● Your objective
Make an exact copy of every entry, from the first line to the last.

(Entries provided Opens)

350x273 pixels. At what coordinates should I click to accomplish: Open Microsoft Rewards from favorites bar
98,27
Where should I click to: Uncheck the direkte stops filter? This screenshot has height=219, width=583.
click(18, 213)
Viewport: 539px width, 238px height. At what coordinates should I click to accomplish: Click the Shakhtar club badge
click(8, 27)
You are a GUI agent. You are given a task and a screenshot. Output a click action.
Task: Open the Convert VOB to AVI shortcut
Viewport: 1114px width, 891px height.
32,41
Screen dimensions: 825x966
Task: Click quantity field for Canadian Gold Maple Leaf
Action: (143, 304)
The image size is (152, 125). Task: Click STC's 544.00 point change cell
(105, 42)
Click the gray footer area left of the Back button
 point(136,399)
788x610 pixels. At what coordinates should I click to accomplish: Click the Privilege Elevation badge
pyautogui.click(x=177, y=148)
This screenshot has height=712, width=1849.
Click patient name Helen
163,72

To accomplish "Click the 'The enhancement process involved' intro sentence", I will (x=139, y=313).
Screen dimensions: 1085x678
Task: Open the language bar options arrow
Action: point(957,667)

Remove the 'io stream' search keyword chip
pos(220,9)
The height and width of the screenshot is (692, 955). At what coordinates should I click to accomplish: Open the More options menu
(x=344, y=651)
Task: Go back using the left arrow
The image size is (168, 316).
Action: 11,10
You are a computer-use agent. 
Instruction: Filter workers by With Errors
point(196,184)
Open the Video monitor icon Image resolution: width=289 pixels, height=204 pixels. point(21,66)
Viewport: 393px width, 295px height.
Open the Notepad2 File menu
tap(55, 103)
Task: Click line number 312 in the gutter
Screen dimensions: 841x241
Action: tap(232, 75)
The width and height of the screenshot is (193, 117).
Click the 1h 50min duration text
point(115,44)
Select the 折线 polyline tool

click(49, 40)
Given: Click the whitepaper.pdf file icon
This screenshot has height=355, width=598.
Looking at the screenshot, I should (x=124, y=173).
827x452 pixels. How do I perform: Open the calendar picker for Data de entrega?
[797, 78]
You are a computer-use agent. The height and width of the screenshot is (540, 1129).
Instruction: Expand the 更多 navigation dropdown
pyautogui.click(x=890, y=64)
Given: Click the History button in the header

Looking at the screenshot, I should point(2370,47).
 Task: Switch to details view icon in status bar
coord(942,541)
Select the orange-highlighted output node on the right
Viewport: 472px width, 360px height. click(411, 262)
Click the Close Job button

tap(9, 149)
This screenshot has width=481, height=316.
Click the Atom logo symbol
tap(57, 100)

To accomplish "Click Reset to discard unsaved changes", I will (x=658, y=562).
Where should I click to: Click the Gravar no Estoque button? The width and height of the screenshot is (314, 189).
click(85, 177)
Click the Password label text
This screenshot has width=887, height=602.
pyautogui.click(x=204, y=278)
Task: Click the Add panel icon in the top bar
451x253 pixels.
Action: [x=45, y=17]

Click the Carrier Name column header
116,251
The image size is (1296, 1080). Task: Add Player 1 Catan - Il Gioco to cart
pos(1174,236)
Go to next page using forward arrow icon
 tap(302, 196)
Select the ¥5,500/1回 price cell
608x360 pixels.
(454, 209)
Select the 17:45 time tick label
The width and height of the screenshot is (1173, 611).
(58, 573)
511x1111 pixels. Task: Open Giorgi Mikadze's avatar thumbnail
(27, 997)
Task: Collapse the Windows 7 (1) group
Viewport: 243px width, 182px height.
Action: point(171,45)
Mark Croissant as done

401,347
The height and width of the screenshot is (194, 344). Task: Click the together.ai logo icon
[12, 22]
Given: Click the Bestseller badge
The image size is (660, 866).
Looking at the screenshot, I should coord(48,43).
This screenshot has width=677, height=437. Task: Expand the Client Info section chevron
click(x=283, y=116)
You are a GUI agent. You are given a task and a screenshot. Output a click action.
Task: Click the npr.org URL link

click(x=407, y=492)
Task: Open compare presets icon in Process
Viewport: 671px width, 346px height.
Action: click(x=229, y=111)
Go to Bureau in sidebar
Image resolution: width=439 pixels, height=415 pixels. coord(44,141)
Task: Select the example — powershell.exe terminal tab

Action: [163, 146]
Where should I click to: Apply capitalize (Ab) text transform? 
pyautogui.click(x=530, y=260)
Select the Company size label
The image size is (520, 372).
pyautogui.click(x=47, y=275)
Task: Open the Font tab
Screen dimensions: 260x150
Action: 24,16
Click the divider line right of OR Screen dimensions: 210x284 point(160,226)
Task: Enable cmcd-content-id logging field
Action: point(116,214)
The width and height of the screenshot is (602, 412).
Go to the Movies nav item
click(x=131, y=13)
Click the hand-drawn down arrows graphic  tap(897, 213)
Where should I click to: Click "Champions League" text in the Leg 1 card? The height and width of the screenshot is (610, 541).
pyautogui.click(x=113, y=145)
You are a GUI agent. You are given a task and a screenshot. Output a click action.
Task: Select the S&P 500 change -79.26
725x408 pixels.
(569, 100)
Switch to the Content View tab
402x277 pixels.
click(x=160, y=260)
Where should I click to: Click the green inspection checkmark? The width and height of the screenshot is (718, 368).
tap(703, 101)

(Entries provided Closes)

● Answer section
350x273 pixels. At what coordinates should I click to accomplish: Open Microsoft Rewards from favorites bar
98,27
Where should I click to: Uncheck the direkte stops filter? This screenshot has height=219, width=583.
click(18, 213)
Viewport: 539px width, 238px height. At what coordinates should I click to accomplish: Click the Shakhtar club badge
click(8, 27)
You are a GUI agent. You are given a task and a screenshot. Output a click action.
Task: Open the Convert VOB to AVI shortcut
Viewport: 1114px width, 891px height.
32,41
Screen dimensions: 825x966
Task: Click quantity field for Canadian Gold Maple Leaf
Action: (143, 304)
The image size is (152, 125). Task: Click STC's 544.00 point change cell
(105, 42)
Click the gray footer area left of the Back button
 point(136,399)
788x610 pixels. At what coordinates should I click to accomplish: Click the Privilege Elevation badge
pyautogui.click(x=177, y=148)
This screenshot has height=712, width=1849.
Click patient name Helen
163,72

To accomplish "Click the 'The enhancement process involved' intro sentence", I will (x=139, y=313).
Screen dimensions: 1085x678
Task: Open the language bar options arrow
Action: point(957,667)

Remove the 'io stream' search keyword chip
pos(220,9)
The height and width of the screenshot is (692, 955). At what coordinates should I click to accomplish: Open the More options menu
(x=344, y=651)
Task: Go back using the left arrow
The image size is (168, 316).
Action: 11,10
You are a computer-use agent. 
Instruction: Filter workers by With Errors
point(196,184)
Open the Video monitor icon Image resolution: width=289 pixels, height=204 pixels. point(21,66)
Viewport: 393px width, 295px height.
Open the Notepad2 File menu
tap(55, 103)
Task: Click line number 312 in the gutter
Screen dimensions: 841x241
Action: tap(232, 75)
The width and height of the screenshot is (193, 117).
Click the 1h 50min duration text
point(115,44)
Select the 折线 polyline tool

click(49, 40)
Given: Click the whitepaper.pdf file icon
This screenshot has height=355, width=598.
Looking at the screenshot, I should (x=124, y=173).
827x452 pixels. How do I perform: Open the calendar picker for Data de entrega?
[797, 78]
You are a computer-use agent. The height and width of the screenshot is (540, 1129).
Instruction: Expand the 更多 navigation dropdown
pyautogui.click(x=890, y=64)
Given: Click the History button in the header

Looking at the screenshot, I should point(2370,47).
 Task: Switch to details view icon in status bar
coord(942,541)
Select the orange-highlighted output node on the right
Viewport: 472px width, 360px height. click(411, 262)
Click the Close Job button

tap(9, 149)
This screenshot has width=481, height=316.
Click the Atom logo symbol
tap(57, 100)

To accomplish "Click Reset to discard unsaved changes", I will (x=658, y=562).
Where should I click to: Click the Gravar no Estoque button? The width and height of the screenshot is (314, 189).
click(85, 177)
Click the Password label text
This screenshot has width=887, height=602.
pyautogui.click(x=204, y=278)
Task: Click the Add panel icon in the top bar
451x253 pixels.
Action: [x=45, y=17]

Click the Carrier Name column header
116,251
The image size is (1296, 1080). Task: Add Player 1 Catan - Il Gioco to cart
pos(1174,236)
Go to next page using forward arrow icon
 tap(302, 196)
Select the ¥5,500/1回 price cell
608x360 pixels.
(454, 209)
Select the 17:45 time tick label
The width and height of the screenshot is (1173, 611).
(58, 573)
511x1111 pixels. Task: Open Giorgi Mikadze's avatar thumbnail
(27, 997)
Task: Collapse the Windows 7 (1) group
Viewport: 243px width, 182px height.
Action: point(171,45)
Mark Croissant as done

401,347
The height and width of the screenshot is (194, 344). Task: Click the together.ai logo icon
[12, 22]
Given: Click the Bestseller badge
The image size is (660, 866).
Looking at the screenshot, I should coord(48,43).
This screenshot has width=677, height=437. Task: Expand the Client Info section chevron
click(x=283, y=116)
You are a GUI agent. You are given a task and a screenshot. Output a click action.
Task: Click the npr.org URL link

click(x=407, y=492)
Task: Open compare presets icon in Process
Viewport: 671px width, 346px height.
Action: click(x=229, y=111)
Go to Bureau in sidebar
Image resolution: width=439 pixels, height=415 pixels. coord(44,141)
Task: Select the example — powershell.exe terminal tab

Action: [163, 146]
Where should I click to: Apply capitalize (Ab) text transform? 
pyautogui.click(x=530, y=260)
Select the Company size label
The image size is (520, 372).
pyautogui.click(x=47, y=275)
Task: Open the Font tab
Screen dimensions: 260x150
Action: 24,16
Click the divider line right of OR Screen dimensions: 210x284 point(160,226)
Task: Enable cmcd-content-id logging field
Action: point(116,214)
The width and height of the screenshot is (602, 412).
Go to the Movies nav item
click(x=131, y=13)
Click the hand-drawn down arrows graphic  tap(897, 213)
Where should I click to: Click "Champions League" text in the Leg 1 card? The height and width of the screenshot is (610, 541).
pyautogui.click(x=113, y=145)
You are a GUI agent. You are given a task and a screenshot. Output a click action.
Task: Select the S&P 500 change -79.26
725x408 pixels.
(569, 100)
Switch to the Content View tab
402x277 pixels.
click(x=160, y=260)
Where should I click to: Click the green inspection checkmark? The width and height of the screenshot is (718, 368).
tap(703, 101)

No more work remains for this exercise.